Bab 15. Acuh

248 18 0
                                    

Bab 15. Acuh

"Sayang, kayaknya kita harus cabut dulu, deh," ucap Haris sambil melihat jam di pergelangan tangan kanannya.

Sasti ikut melihat jam di gawainya.
"Oh, iya bener. Udah jam tujuh ternyata, tapi Indana pulangnya gimana?" ucap Sasti menoleh pada Haris.

"Nggak apa-apa, kok. Aku bisa pesen mobil online." Indana segera mengambil gawainya dan mencari aplikasi yang biasa ia pakai.

"Emm, maaf.

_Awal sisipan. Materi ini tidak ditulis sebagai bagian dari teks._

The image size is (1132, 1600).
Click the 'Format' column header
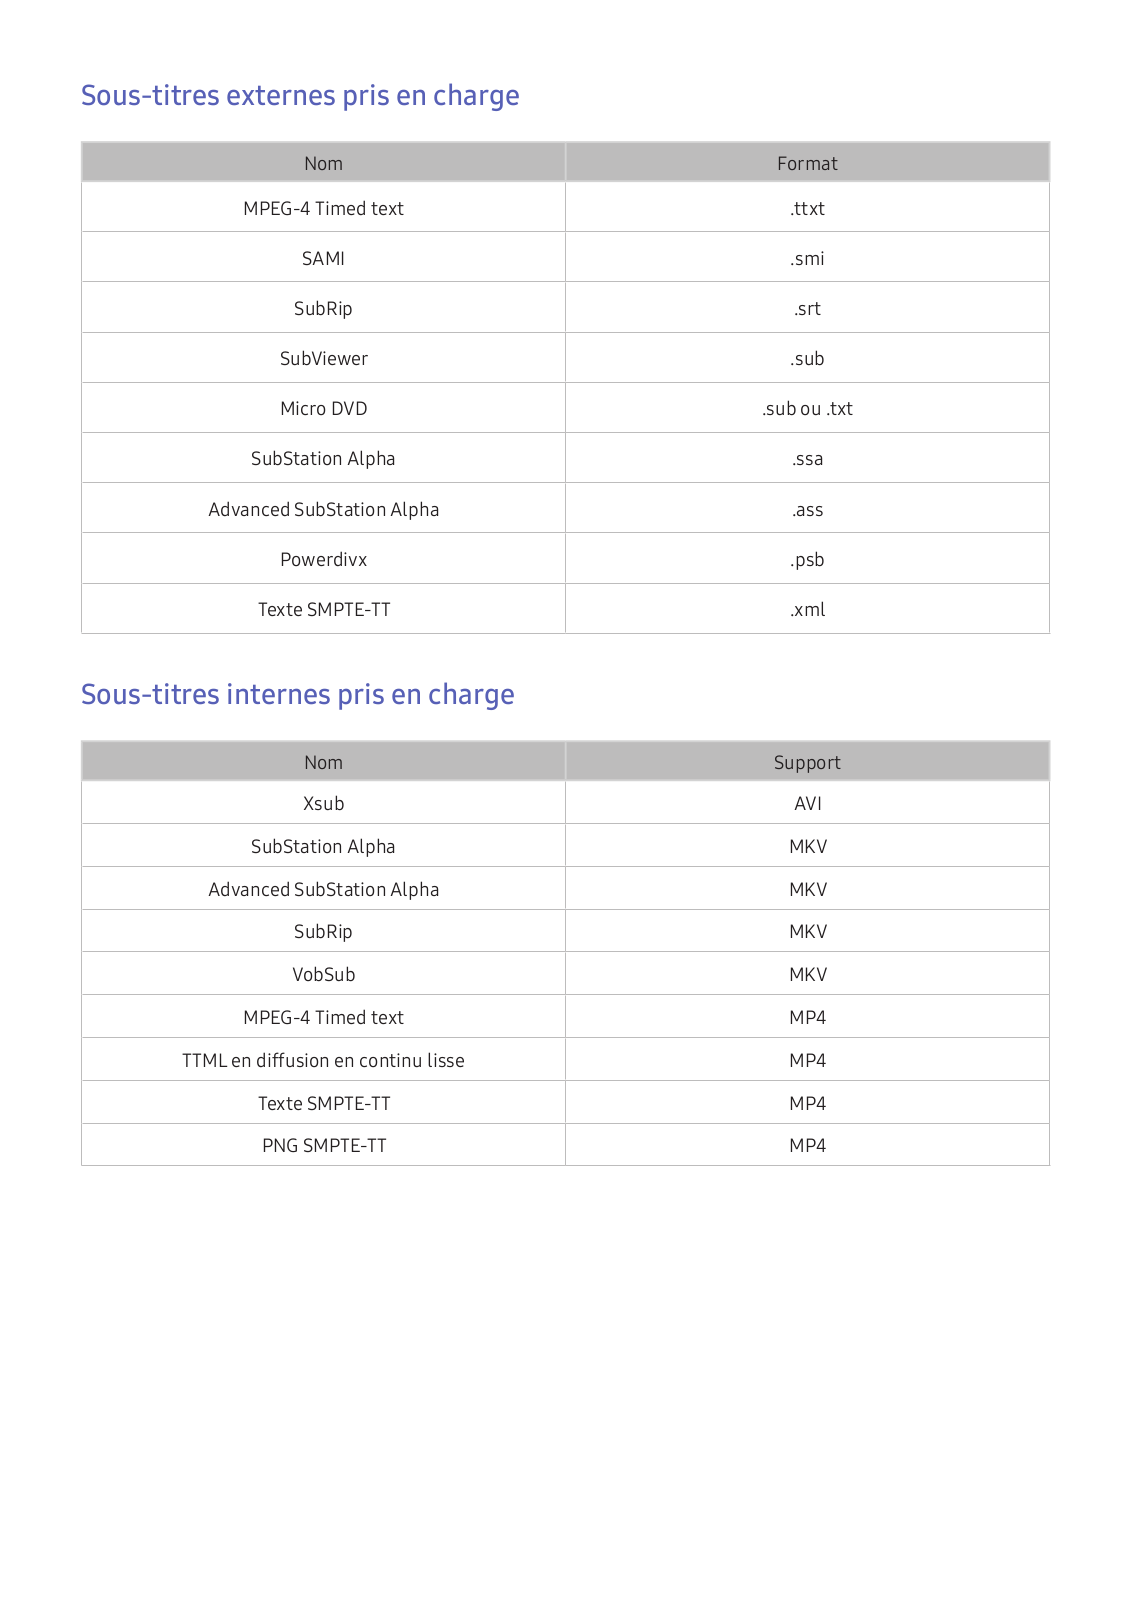(807, 163)
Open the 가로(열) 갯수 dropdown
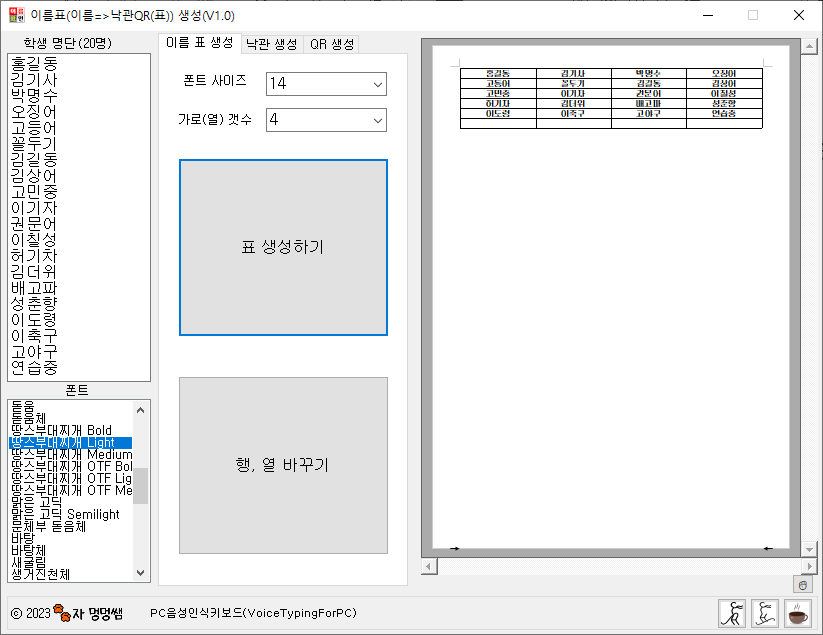This screenshot has width=823, height=635. 378,119
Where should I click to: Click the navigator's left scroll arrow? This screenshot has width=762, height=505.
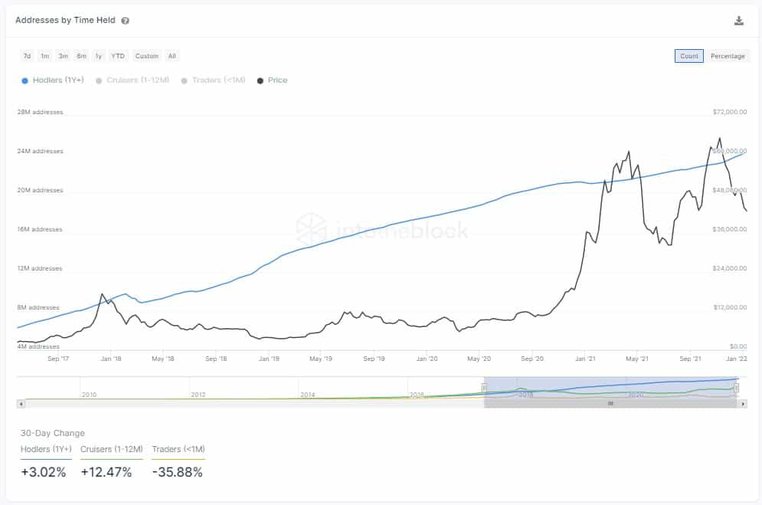[x=20, y=403]
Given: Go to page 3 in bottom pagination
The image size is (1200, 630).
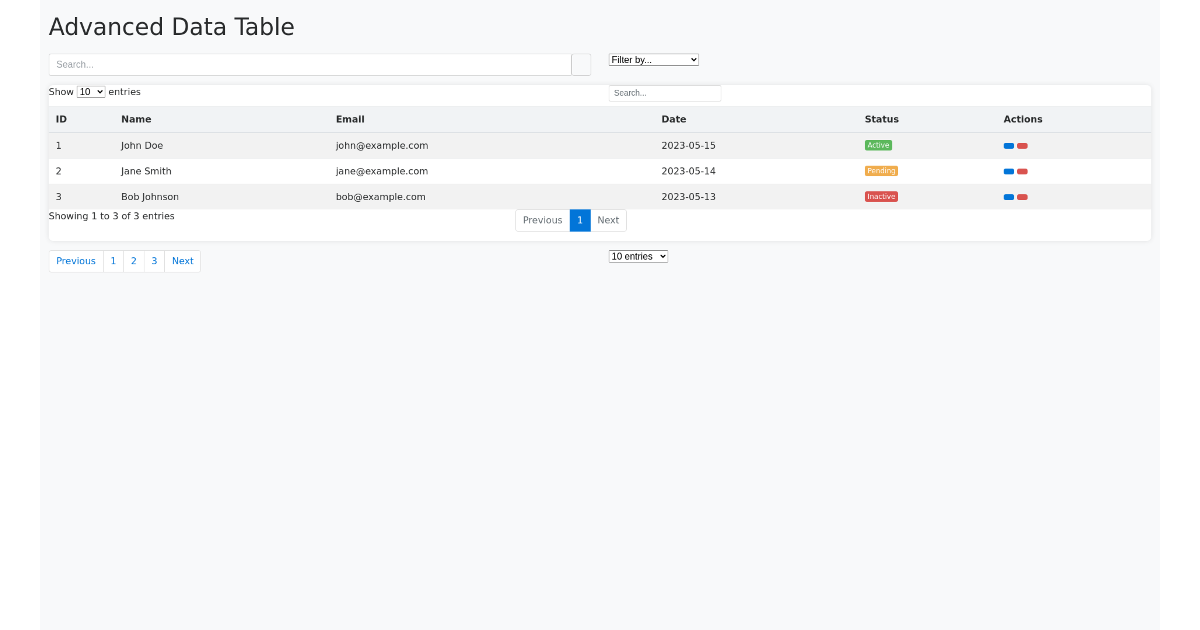Looking at the screenshot, I should [154, 260].
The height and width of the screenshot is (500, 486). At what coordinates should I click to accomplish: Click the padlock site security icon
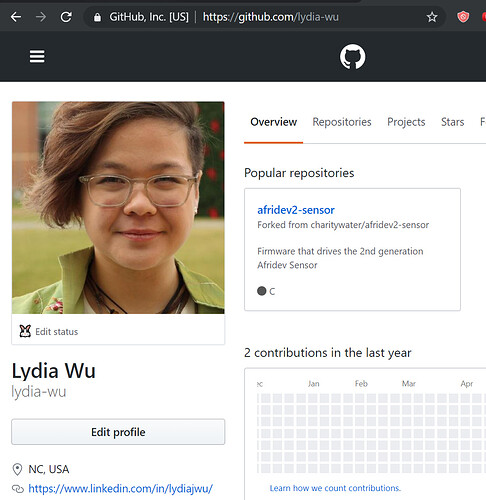(x=97, y=17)
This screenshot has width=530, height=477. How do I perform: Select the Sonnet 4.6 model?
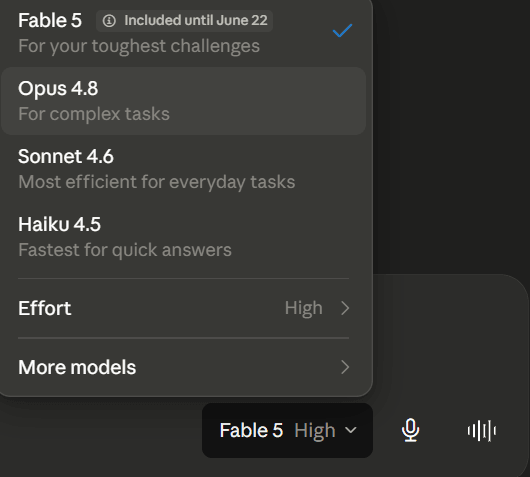click(184, 169)
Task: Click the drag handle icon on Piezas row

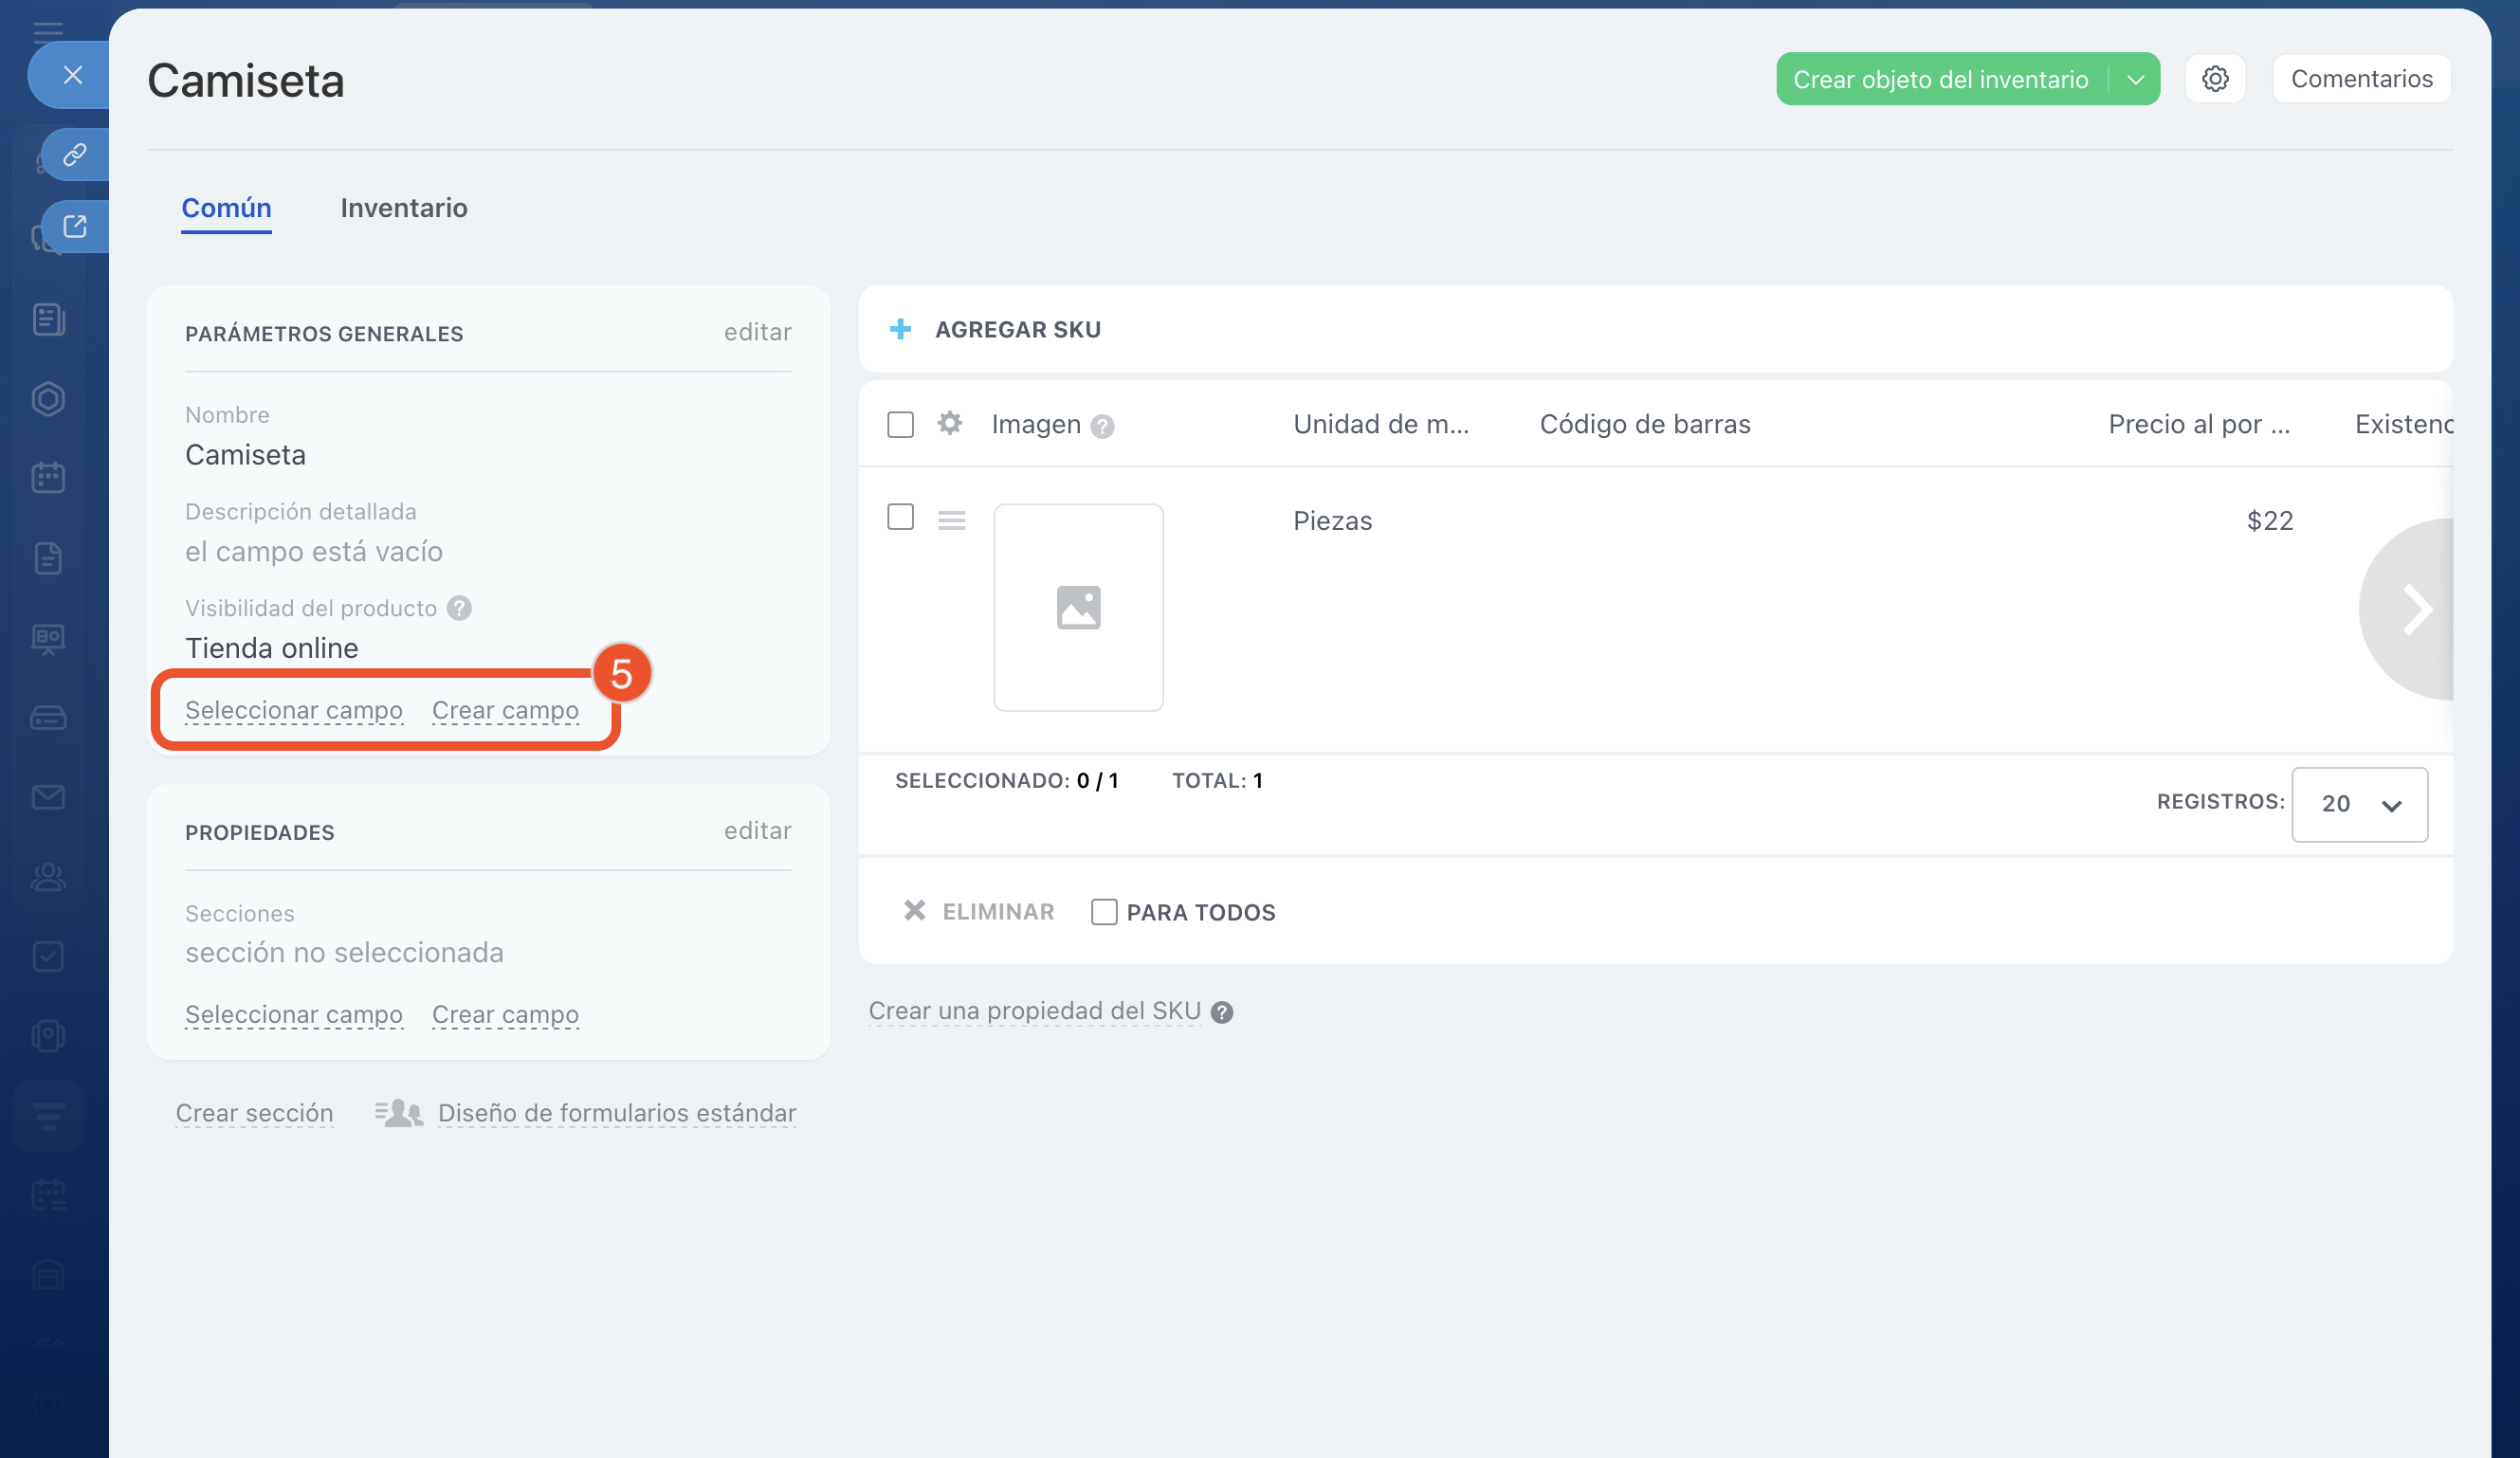Action: 951,520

Kalau nggak keberatan biar Indana pulang bareng saya aja, gimana?" Elang menawarkan diri untuk mengantar Indana. Tidak sopan rasanya kalau membiarkan perempuan pulang sendiri sedangkan ia sanggup mengantarkan.

"Nah, iya tuh. Setuju banget. Plis mau, ya Na dianterin Mas Elang. Aku bakalan tenang kalau kamu pulang dengan aman." Sasti yang selalu khawatir dengan Indana berusaha membujuknya.

Indana merasa enggan jika harus berdua saja dengan Elang.
"Terima kasih, Dok. Tapi, saya bisa pesan taksi. Saya nggak mau merepotkan." Indana mencoba menolak dengan halus.

"Na, udah deh kali ini nurut, ya. Biar aku tenang ninggalin kamu," bujuk Sasti pada Indana.

"Iya, Na. Tahu sendiri Sasti kayak gimana. Dia pasti bakalan ngotot nganterin kamu dulu kalau kamu nolak tawaran Elang." Haris ikut serta membujuk Indana.

Indana terpojok. Menolak bukan pilihan tepat. Ia juga tidak mau mempersulit Sasti di saat dia sibuk dengan segala persiapan pernikahannya. Begitu juga dengan Elang, tidak enak juga Indana menolak maksud baiknya.

"Baiklah kalau gitu, aku ikut Dokter Elang. Kalian berangkat aja sekarang." Akhirnya Indana menyetujui untuk pulang bersama Elang.

"Oke, makasih Na. Kita pamit dulu." Sasti menyalami Indana dan mencium pipi kanan dan kiri. Lalu berkata pada Elang," Titip, ya Mas. Harus sampai rumah dengan selamat."

"Siaap, insyaallah." Elang mengacungkan ibu jarinya.

Setelah kepergian Haris dan Sasti, Elang bertanya pada Indana.
"Apa kamu keberatan kalau kita di sini dulu sebentar? Ada yang mau saya bicarakan tentang Arasha." Elang bertanya sambil memegang kacamatanya.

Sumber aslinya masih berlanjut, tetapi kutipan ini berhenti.